Biomimetic Drug Delivery Systems for Pharmaceutics Calcareous precursor materials are ideal candidates not only as scaffolds but also as carriers for pharmaceutics. These natural materials can be easily translated into clinically applicable drug delivery systems. As discussed in the previous section, biomimetic scaffolds can adsorb drugs and release them base on a two-stage process including an initial burst release followed by diffusion through the material by the actions of macro- and micropores. As a proof of principle, two types of drug delivery systems for bone tissue engineering will be discussed in this section.

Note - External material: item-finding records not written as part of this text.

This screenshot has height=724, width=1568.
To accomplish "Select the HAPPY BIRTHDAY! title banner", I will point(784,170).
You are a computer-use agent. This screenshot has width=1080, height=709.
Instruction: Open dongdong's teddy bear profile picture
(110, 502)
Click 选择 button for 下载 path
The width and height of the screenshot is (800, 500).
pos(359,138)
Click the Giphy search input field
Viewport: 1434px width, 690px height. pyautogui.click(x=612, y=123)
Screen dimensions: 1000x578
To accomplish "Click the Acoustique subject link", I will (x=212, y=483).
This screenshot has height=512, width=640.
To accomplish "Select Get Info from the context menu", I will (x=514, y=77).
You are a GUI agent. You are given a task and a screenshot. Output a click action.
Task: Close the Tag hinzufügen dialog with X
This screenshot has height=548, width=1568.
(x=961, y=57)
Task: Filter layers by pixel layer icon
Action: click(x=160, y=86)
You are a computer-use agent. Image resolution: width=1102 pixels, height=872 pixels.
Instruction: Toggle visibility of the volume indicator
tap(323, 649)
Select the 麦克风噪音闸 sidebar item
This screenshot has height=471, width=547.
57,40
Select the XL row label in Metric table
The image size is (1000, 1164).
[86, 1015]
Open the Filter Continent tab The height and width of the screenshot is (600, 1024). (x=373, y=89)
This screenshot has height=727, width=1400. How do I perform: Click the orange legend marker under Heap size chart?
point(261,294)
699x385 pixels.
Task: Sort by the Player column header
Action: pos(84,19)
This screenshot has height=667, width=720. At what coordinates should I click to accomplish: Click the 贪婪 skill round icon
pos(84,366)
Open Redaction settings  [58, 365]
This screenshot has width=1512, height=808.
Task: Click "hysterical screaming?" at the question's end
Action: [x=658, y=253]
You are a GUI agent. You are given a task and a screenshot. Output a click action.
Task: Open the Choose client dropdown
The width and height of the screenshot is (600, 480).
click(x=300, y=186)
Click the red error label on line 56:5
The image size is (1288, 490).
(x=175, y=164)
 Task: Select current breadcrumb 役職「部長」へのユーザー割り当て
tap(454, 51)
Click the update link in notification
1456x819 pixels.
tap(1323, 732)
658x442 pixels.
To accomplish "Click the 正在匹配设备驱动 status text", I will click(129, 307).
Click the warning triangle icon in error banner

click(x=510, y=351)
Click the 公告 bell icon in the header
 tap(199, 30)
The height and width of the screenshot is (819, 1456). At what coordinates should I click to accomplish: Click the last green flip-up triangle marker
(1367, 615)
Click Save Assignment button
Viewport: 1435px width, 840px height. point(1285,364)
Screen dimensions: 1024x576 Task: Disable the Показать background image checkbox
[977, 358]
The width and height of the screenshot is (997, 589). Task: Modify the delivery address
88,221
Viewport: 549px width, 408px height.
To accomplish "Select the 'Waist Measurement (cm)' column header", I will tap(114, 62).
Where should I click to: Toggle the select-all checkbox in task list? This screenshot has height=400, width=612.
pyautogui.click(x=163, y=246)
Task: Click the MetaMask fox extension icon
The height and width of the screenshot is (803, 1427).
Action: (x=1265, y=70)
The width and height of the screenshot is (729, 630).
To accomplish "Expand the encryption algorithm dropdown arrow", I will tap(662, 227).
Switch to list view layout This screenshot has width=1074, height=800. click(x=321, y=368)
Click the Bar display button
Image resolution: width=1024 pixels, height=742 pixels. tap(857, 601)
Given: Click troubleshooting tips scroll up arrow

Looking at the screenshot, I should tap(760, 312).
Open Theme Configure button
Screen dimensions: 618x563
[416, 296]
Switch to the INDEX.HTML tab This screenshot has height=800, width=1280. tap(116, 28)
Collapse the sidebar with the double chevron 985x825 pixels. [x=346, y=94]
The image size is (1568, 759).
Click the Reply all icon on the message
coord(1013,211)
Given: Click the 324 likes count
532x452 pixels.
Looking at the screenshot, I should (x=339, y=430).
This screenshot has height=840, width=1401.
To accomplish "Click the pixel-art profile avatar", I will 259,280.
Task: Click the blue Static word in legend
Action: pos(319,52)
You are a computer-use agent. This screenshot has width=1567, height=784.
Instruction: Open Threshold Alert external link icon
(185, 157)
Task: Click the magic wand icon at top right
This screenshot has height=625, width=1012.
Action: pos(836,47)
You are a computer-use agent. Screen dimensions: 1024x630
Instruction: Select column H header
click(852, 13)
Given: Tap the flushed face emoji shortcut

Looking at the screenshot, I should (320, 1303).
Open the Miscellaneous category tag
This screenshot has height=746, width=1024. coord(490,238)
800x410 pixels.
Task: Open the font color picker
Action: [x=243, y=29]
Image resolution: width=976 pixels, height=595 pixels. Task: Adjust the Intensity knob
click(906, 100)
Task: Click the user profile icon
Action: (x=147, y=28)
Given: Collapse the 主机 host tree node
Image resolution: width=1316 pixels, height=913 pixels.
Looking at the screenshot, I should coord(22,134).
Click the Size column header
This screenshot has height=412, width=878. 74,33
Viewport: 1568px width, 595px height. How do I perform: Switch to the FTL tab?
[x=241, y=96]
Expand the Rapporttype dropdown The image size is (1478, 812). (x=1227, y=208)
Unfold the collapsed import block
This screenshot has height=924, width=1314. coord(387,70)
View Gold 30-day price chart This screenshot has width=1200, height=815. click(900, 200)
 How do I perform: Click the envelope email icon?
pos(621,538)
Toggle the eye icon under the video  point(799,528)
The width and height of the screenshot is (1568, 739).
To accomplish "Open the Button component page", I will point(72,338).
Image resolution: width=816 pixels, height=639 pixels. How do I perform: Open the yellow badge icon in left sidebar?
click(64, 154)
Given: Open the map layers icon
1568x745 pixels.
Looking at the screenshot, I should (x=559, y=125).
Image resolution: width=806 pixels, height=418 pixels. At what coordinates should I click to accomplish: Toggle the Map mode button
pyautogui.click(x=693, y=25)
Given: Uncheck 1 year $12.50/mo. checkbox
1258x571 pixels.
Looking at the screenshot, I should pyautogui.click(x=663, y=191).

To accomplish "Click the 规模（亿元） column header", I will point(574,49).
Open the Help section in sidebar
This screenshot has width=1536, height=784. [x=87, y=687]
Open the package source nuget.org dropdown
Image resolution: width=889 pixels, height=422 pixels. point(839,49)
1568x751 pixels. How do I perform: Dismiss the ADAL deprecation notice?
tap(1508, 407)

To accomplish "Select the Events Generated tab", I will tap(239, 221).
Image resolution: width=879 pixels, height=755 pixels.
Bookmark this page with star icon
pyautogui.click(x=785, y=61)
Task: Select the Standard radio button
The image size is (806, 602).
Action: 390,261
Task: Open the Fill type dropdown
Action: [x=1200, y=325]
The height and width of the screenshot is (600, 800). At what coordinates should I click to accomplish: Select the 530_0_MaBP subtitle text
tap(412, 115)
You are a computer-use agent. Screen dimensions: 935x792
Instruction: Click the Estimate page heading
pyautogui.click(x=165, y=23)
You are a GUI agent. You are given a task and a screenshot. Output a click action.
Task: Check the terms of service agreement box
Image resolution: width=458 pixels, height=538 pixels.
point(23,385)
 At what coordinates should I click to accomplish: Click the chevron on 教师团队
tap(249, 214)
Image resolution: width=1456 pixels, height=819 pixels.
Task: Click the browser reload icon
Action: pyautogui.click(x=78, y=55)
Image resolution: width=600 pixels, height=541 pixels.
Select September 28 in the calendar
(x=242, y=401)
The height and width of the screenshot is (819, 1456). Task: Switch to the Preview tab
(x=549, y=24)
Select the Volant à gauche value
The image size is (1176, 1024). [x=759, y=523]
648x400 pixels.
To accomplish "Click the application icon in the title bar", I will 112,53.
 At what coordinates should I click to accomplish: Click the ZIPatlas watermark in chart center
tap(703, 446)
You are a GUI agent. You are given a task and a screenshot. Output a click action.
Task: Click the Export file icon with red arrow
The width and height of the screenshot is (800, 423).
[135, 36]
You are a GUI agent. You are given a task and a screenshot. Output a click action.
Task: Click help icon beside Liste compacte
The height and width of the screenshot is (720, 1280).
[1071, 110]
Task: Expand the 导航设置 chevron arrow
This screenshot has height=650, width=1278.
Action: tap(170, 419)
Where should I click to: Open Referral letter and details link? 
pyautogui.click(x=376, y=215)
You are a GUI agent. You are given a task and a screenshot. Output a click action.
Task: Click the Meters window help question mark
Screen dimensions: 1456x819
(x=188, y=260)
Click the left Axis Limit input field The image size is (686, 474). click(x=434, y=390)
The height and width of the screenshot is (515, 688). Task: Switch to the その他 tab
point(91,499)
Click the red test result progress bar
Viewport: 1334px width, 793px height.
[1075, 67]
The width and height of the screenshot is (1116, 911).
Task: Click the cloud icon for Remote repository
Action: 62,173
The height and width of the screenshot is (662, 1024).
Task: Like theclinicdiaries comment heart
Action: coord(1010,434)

Antibacterial and Bone-Stimulating Drug Delivery System Despite increase in surgical precautions and sterilization, today’s orthopedic surgeries still face the looming challenge of bacterial infection during bone repair. With reports of increase in bacterial resistance to antibiotics, clinicians are evermore precautious about the use of antibiotics. The reason for concern is during bone fracture repair procedures; the most common infection is from Staphylococcus aureus (S. aureus). Symptoms from S. aureus infection do not present itself till weeks after the surgery which by than would require a revision surgery to remove the infected implant. This directly impacts the patient’s recovery ability and adds to the already-overburdened healthcare system. This has motivated biomaterial scientists to develop scaffolds with antibiotics incorporated to prevent the initial colonization of S. aureus. Precaution must be taken to ensure that the antibiotic concentration released must be at a therapeutic level where the bacteria would not develop resistance to the antibiotic or reoccur. As such, efforts into the development of controlled release antibiotic drug delivery systems have gained significant traction.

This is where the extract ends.